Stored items
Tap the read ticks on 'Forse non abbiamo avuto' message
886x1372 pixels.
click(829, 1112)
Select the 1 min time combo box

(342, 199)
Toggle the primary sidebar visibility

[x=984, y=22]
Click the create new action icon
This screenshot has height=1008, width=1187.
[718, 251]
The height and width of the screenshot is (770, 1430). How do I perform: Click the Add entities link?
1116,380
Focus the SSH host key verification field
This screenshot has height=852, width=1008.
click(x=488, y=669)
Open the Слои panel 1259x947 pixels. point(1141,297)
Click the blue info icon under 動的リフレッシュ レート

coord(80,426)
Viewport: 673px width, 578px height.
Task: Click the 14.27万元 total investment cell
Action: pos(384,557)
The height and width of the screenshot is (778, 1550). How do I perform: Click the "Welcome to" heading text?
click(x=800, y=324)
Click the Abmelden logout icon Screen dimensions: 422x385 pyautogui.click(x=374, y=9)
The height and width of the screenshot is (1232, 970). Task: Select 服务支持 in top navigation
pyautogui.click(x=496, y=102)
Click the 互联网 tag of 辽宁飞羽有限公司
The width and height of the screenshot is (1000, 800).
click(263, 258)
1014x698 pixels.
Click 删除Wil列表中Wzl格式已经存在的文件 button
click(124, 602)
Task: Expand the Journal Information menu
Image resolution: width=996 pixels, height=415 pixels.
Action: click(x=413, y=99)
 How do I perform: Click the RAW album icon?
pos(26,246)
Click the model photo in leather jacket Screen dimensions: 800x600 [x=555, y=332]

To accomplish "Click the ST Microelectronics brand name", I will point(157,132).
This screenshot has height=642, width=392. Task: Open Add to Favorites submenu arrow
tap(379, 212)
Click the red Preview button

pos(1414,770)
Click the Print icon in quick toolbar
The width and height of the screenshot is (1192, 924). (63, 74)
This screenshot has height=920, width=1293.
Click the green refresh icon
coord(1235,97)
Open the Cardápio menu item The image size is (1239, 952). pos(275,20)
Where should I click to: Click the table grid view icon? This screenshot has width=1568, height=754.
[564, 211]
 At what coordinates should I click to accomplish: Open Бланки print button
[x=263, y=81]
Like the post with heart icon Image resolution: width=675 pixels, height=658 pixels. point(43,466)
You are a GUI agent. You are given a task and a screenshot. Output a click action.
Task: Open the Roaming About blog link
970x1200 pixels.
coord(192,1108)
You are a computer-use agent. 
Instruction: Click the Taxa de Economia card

* **Your assignment**
Your reply is to be the number of lines above in which the word "dimensions" appears, and nothing else.

* **Task answer**
2